What are you planting?

The strange thing about being a blogger is that I don’t know about you and where you come from or where you live, yet we communicate so often. I always love hearing back from you. 

I was in Montauk over the weekend working on my garden and it is amazing to see how things come out of the ground (and how fast they can do that!). Clipping, trimming, fertilizing, planting, pruning, digging and spraying against pesky deer – which is really quite the experience as the odor that the repellant has can repel death away (even in humans!). Being a clumsy individual I spray as much on myself as I do on the plants, but it’s all worth it when you see that the little bastards has not touched my Lilies or Hastas as they come out of the ground. 
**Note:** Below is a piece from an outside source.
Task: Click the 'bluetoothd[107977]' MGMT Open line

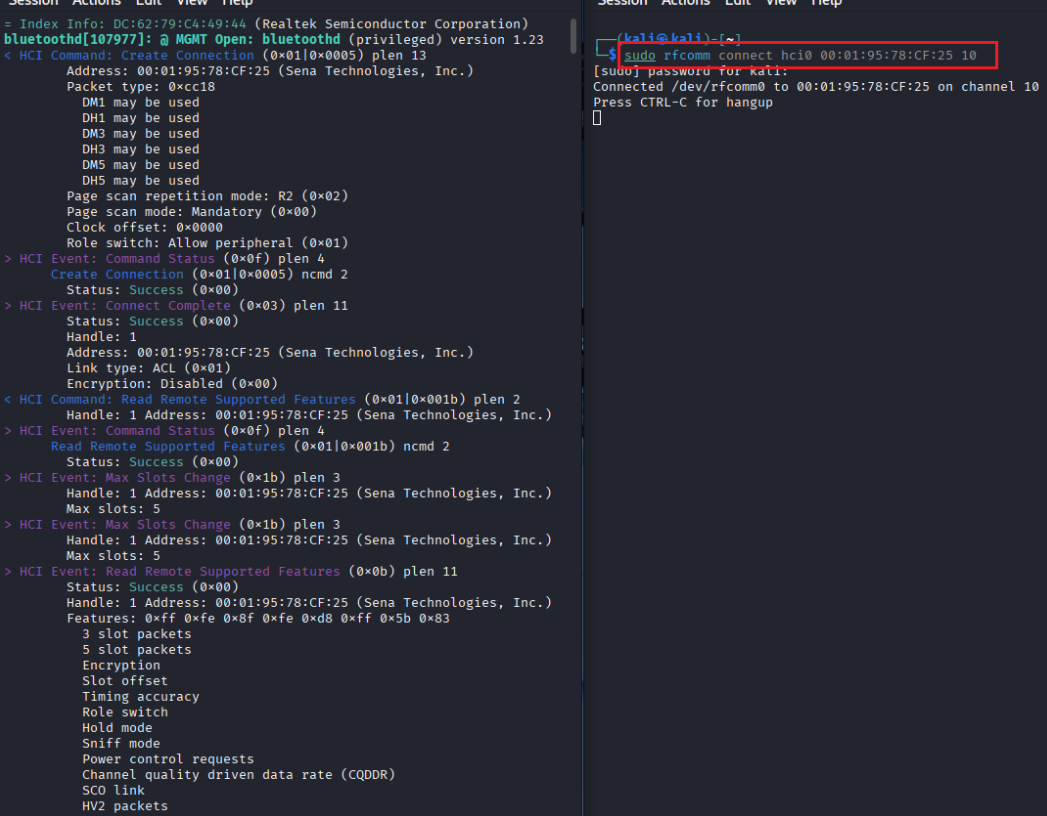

I’m trying to plant my garden in a very undulating way (there are no straight lines) to match the topography of the rolling hills. It has a sense of tropics (achieved with lush-leaved Hastas) and I have large quantities of Hydrangeas which, again, bring a rounded shape to the garden. Except for my cutting garden, everything is white-blooming flowers – from the tiny Lily of the Valley to humungous Hydrangeas. It gives great continuity from the inside of the house, which is all white, to the garden. 

As designers, how do you bring your creativity to the outdoors? Do you find that it expresses itself in the furniture you put outside or the plantings you do? If you have a small terrace, how do you express your home outdoors? Why don’t you share it with us as many people out there may need help with getting this ready for summer?

9 comments


  • Herbie Parets

    Hi Vicente – Great topic! I find that my creativity in the garden comes in both my furnishings and recently in my plantings.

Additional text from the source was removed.